论文标题
在基于任务的数据流运行时窃取分布式工作
Distributed Work Stealing in a Task-Based Dataflow Runtime
论文作者
论文摘要
基于任务的数据流编程模型已成为极端规模应用程序的以过程为中心的编程模型的替代方法。但是,负载平衡仍然是基于任务的数据流运行时间的挑战。在本文中,我们向PAR-SEC运行时提出扩展,以证明分布式工作窃取是基于任务的数据流runtimes的有效负载平衡方法。与共享内存工作窃取相反,我们发现每个过程都应考虑未来的任务以及确定是否窃取的预期执行时间。我们证明了提议的偷窃政策对稀疏的cholesky分解的有效性,与静态分裂相比,稀疏的Cholesky分解的速度最高为35%。

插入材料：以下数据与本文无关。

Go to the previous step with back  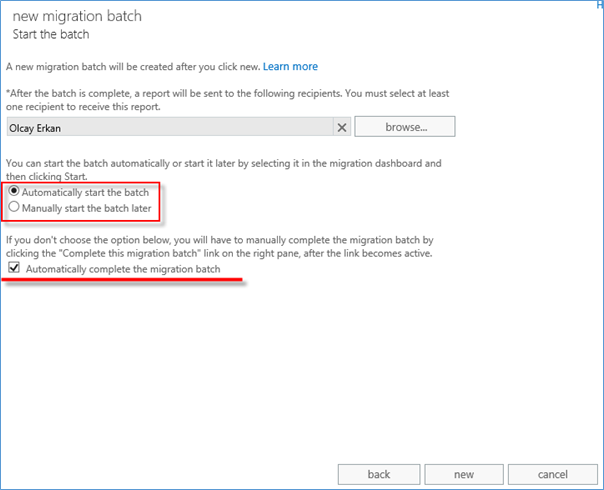(x=379, y=474)

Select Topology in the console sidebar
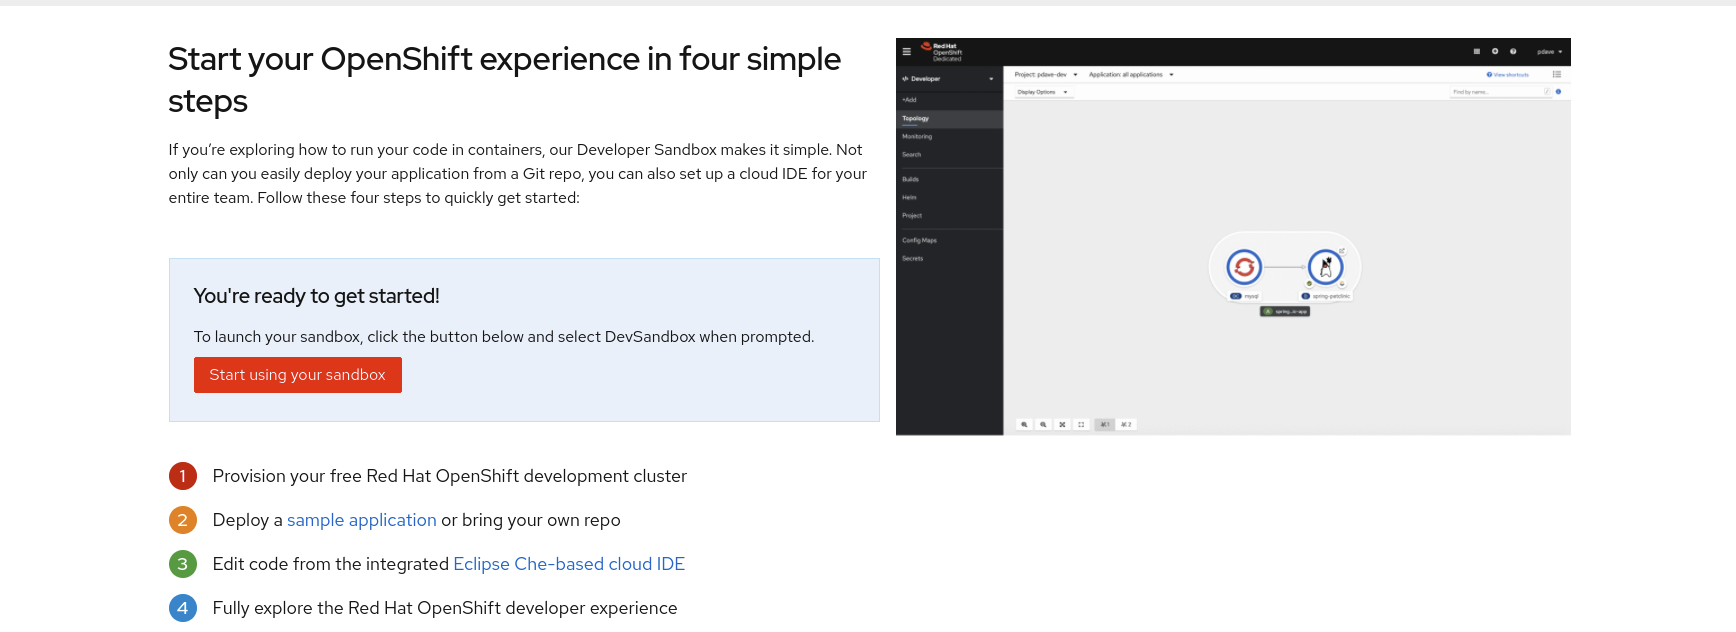tap(915, 118)
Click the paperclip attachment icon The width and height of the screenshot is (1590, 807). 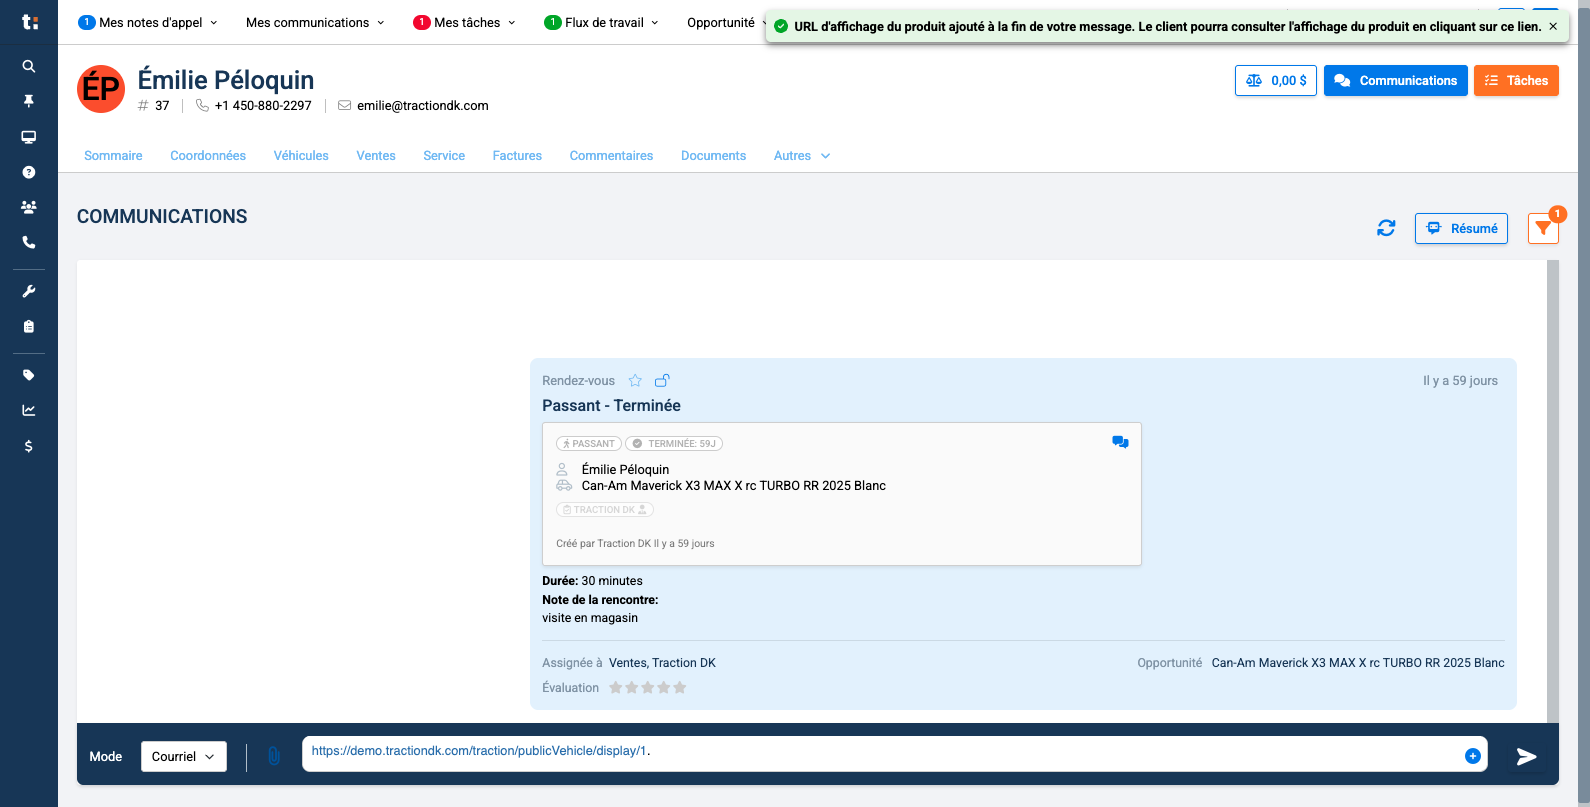[274, 756]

The task-based dataflow programming model has emerged as an alternative to the process-centric programming model for extreme-scale applications. However, load balancing is still a challenge in task-based dataflow runtimes. In this paper, we present extensions to the PaR-SEC runtime to demonstrate that distributed work stealing is an effective load-balancing method for task-based dataflow runtimes. In contrast to shared-memory work stealing, we find that each process should consider future tasks and the expected waiting time for execution when determining whether to steal. We demonstrate the effectiveness of the proposed work-stealing policies for a sparse Cholesky factorization, which shows a speedup of up to 35% compared to a static division of work.